# How to make a rifle cartridge pen from scratch.



## lh5268 (Dec 30, 2009)

I have a friend who wants me to make a pen from a spent 300 casing I would like to use cartridge as top half of pen maintaining caliber markings but do not know how to attach brass tube to cartridge. I plan on making lower half out of deer antler. Has anyone seen any videos or info on this subject.


----------



## Daniel (Dec 30, 2009)

Look through the library. there are several articles on making pens from various cartridges. I am not sure anyone has the 300 covered specifically but you will get a real good idea of how it is done in general.
Here is a link to at least one that looks like it is meant to be cartridge pen in general.
http://content.penturners.org/articles/2006/cartridgepens.pdf


----------



## KenV (Dec 30, 2009)

Les Elm has produced a couple of good tutorials also -- 

Some use CA glue to attach the tube and some use a low temperature solder to get a solid connection of tubes to casing.  

300 is a pretty general term to shooters with a big variation in casing length for different cases -  but most use a 0.308 bullet which is simulated by a slimline nib in most cases.


----------



## skeenum (Dec 30, 2009)

There are several YouTube videos showing the process of making cartridge pens. William Young has an excellent video posted there on soldering brass tubes and SamPane has a video posted that shows the process of making a cartridge pen from start to finish. 

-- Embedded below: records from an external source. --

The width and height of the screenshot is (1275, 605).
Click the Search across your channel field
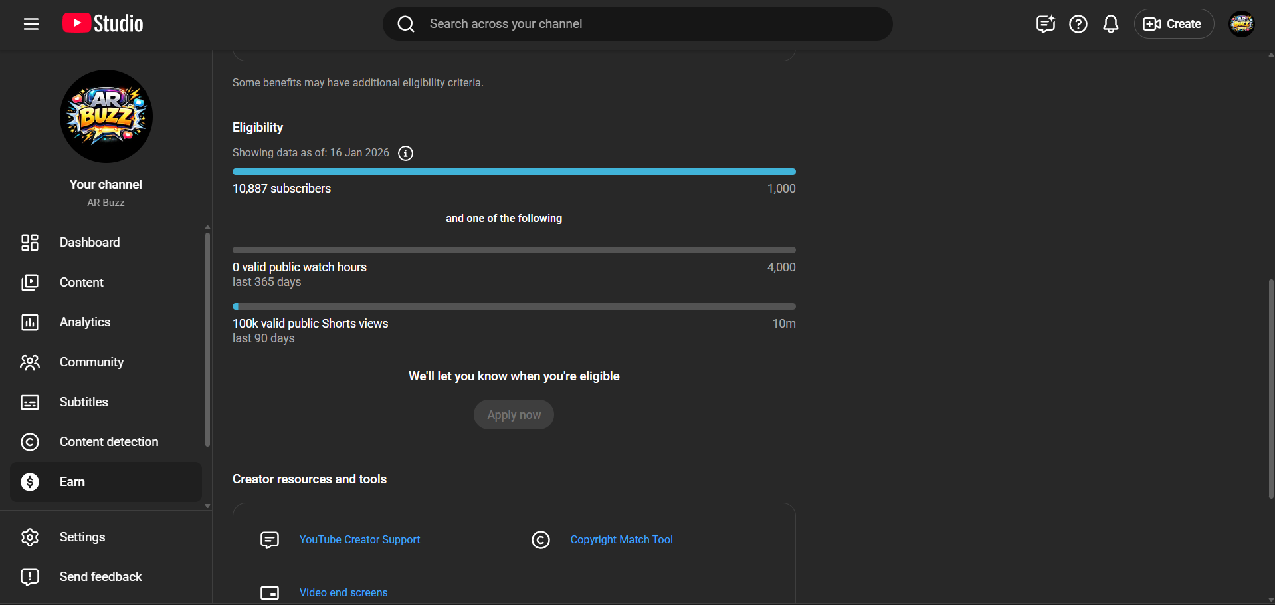click(638, 24)
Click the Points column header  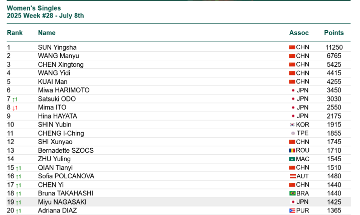pos(334,33)
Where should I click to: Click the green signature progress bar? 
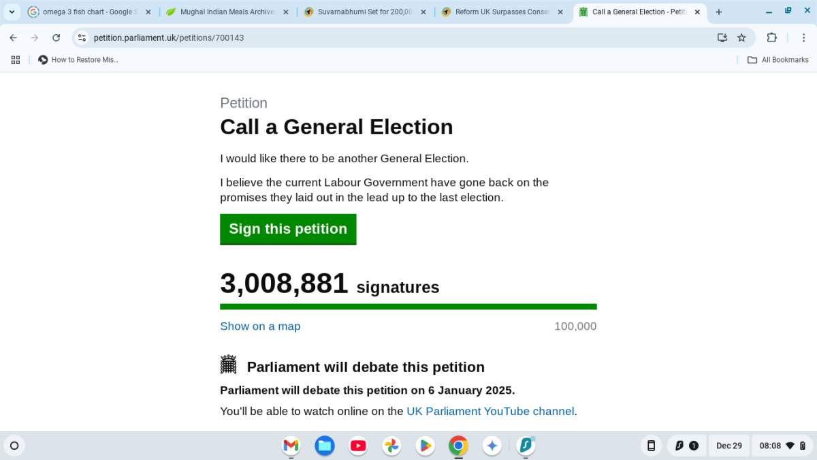click(408, 307)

Go to YouTube and do a search on "cartridge pens" and you should get several hits,

Hope this helps.


----------



## its_virgil (Dec 31, 2009)

Take a look at the articles here: http://www.RedRiverPens.com/articles

Do a good turn daily!
Don



lh5268 said:


> I have a friend who wants me to make a pen from a spent 300 casing I would like to use cartridge as top half of pen maintaining caliber markings but do not know how to attach brass tube to cartridge. I plan on making lower half out of deer antler. Has anyone seen any videos or info on this subject.


----------